- _WHAT IS BEING ASKED_
Carry on the passage about the British ships moving against the American supply sloops at Tarrytown in July 1781, starting from where it stops.

- _PASSAGE_
━━━━━━━━

On the night of July 15, 1781, five American river sloops carrying four eighteen-pound cannons, flour and other supplies from West Point and the Hudson Highlands had just arrived in the Tappan Zee.  Tarrytown, with its harbor and the Martling-Requa Dock, afforded a site upriver from the British naval presence from which to supply the over 10,000 soldiers of the French and American armies that had been encamped at the Philipsburgh Encampment since early July.  That evening, a small fleet of British ships consisting of two sloops of war, two tenders, and one galley, came up the Hudson River with the intention of intercepting the American supply ships and destroying the stores.  The British ships, with a fair wind and tide, moved quickly up the river, passing fortified American positions at Dobbs Ferry after sunset.  The previous night, July 14, the British took a vessel of a “Captain Dobbs,” William Dobbs of Fishkill, laden with 1,000 rations of bread for the French Army, some clothing intended for Sheldon’s regiment, and some passengers.

━━━━━━━━

- _DATASET EXCERPT_

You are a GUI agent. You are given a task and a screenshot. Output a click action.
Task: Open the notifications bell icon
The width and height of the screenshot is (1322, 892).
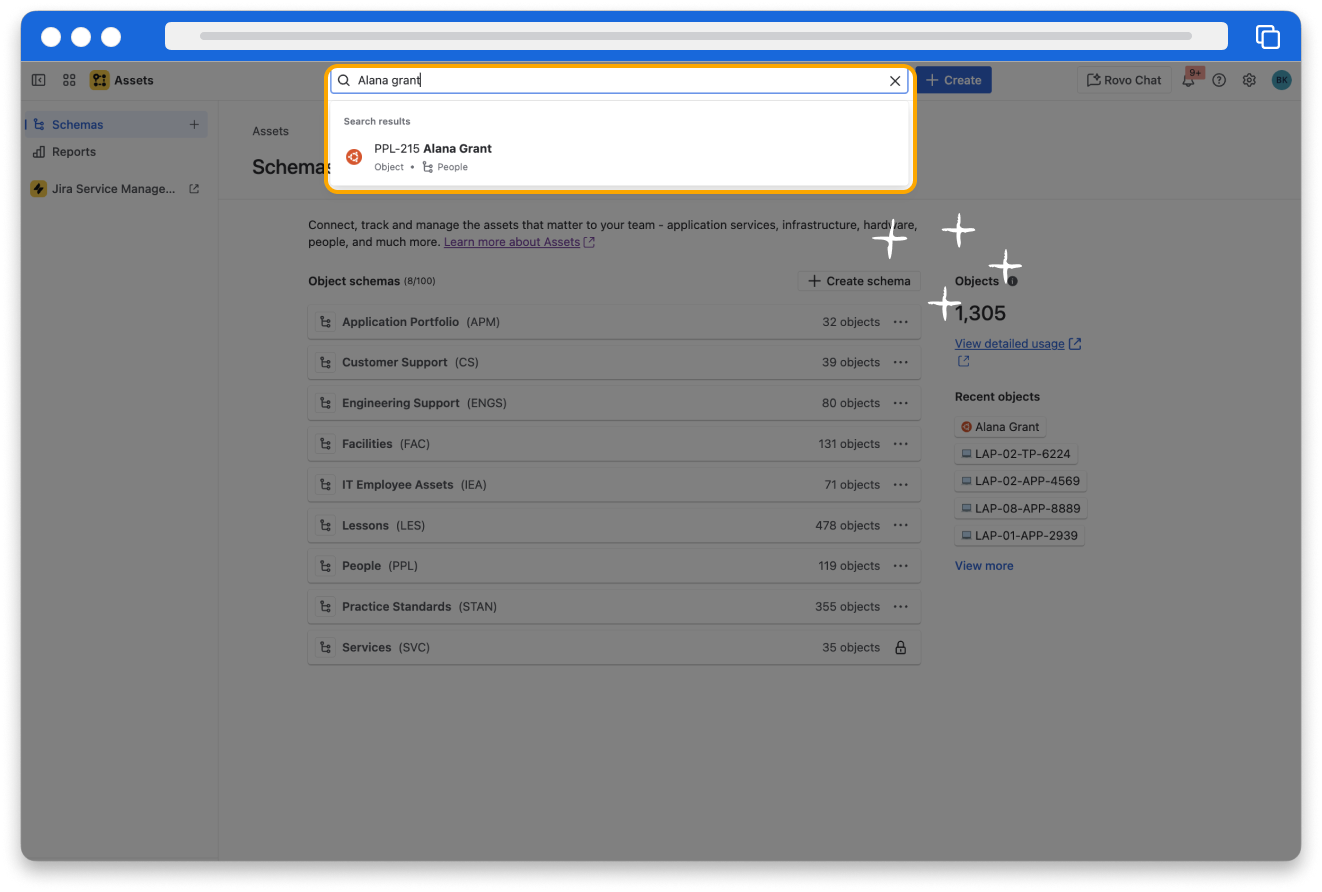point(1189,81)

━━━━━━━━

- _RESULT OF THE TASK_
As soon as the American sloops in the Tappan Zee discovered the British enemy, they headed for the shore at Tarrytown, but three or four of the vessels ran aground one hundred yards from the dock.  As the Americans frantically unloaded the transports, the British ships dropped anchor and began a heavy cannonade, and under cover of this barrage they sent two gunboats and four barges to destroy the American sloops and carry off the supplies.  The only troops at Tarrytown were a sergeant’s guard of twelve French infantry soldiers from the Soissonnais Regiment, but they kept up such a lively and effective fire, they prevented the British gunboats from landing.

Alerted to the situation, Col. Sheldon at Dobbs Ferry immediately sent his mounted dragoons, including Capt. George Hurlbut’s company, to Tarrytown about 7 miles to the north.   Sheldon’s men dismounted and assisted with the retrieval of the supplies from the boats.  Capt. Hurlbut and twelve men of Sheldon’s dragoons took a position on board one of the sloops to protect the valuable stores from the approaching British gunboats.  Armed only with the swords and pistols of cavalry soldiers, Capt. Hurlbut kept his men concealed until the enemy were alongside, at which point he ordered them to fire.  In response the British fired back, killing one of his men.  Now surrounded, Capt. Hurlbut ordered his men to jump overboard and make for the shore.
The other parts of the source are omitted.